Far finire le due Ansaldo nel carniere di Hitachi, o di un altro gruppo straniero, però non era un destino ineludibile. Bastava che il governo e in primis il Presidente del Consiglio Matteo Renzi abbozzassero qualcosa di simile a ciò che si chiama politica industriale. Immaginassero, cioè, uno scenario per il Paese che contemplasse fra gli snodi cruciali dei propri interessi, con annessi profili tecnologici (di cui le due aziende sono zeppi) e occupazionali, anche quello dei trasporti. L’esempio lo avevano lì sul tavolo, bell’e servito, addirittura dallo stesso Renzi infiocchettato, dopo che lo scatolone lo aveva riempito il suo predesessore Enrico Letta. Si chiama Ansaldo Energia. Rimasta in mano all’Italia grazie a un’efficace operazione con Cassa Depositi e Prestiti e oggi industrialmente alleata con un colosso, stavolta cinese, qual è Shangai Electric. Un modello che ha funzionato e che poteva funzionare anche nel caso di Sts e Breda, dando a Finmeccanica un tesoretto probabilmente poco inferiore a quello ricavato da Hitachi. E comunque facendo in pieno l’interesse del Paese. Perché delle due l’una: o a Parigi, Berlino e Londra sono tutti scemi oppure ci saranno ragioni ben concrete se quelle cancellerie non permettono in alcun modo che gruppi stranieri, anche europei, possano solo pensare di fare shopping in settori strategici come l’energia, i trasporti e via elencando. Ricordate la maxi-fusione Eads-Bae Systems che avrebbe potuto rivoluzionare il settore solo pochi anni fa? Non si fece perché non si misero d’accordo i due governi, mica gli amministratori delegati. Due domande. La prima: con quale credibilità un governo come il nostro chiama Costa Crociere a Roma e le chiede di non toccare nulla del proprio presidio genovese? La seconda: è così stupefacente che il capo della stessa Costa, Michael Tamm, dica di voler discutere del dimagrimento a Genova solo con i sindacati e di non gradire i politici, e la politica, a quel tavolo?

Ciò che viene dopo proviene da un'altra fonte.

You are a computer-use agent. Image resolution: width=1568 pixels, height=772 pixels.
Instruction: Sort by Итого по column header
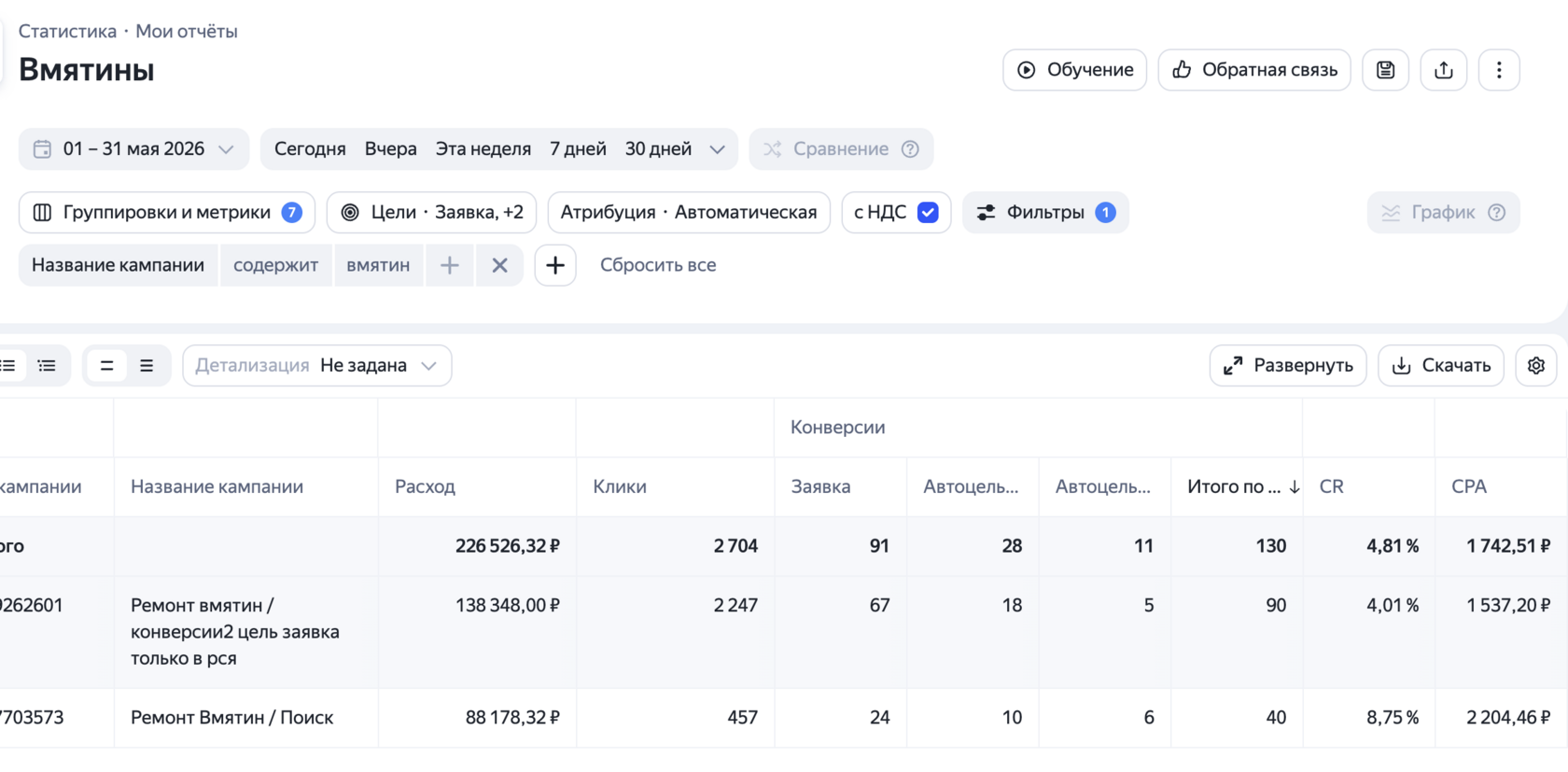1243,486
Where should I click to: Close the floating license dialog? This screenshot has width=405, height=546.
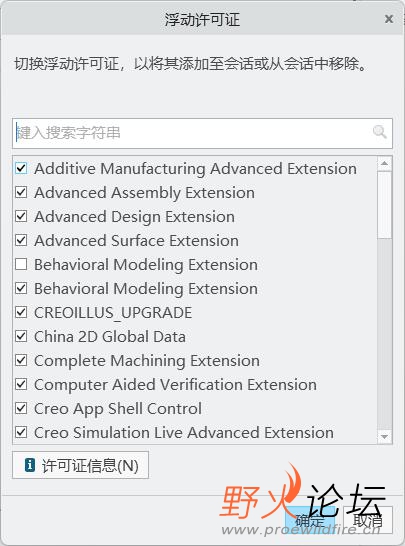[x=389, y=19]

C’è infine, un singolare strabismo politico. Mentre l’esecutivo di Renzi dice di non volere strumenti di guerra e taglia le forniture degli F35 (tutti ricorderanno la furiosa polemica sull’argomento), dismette le aziende civili e concentra Finmeccanica sul militare. Per carità, è vero che tante tecnologie con le stellette tornano poi utili nella vita quotidiana delle persone. Ma è troppo chiedere che almeno non si venga presi in giro?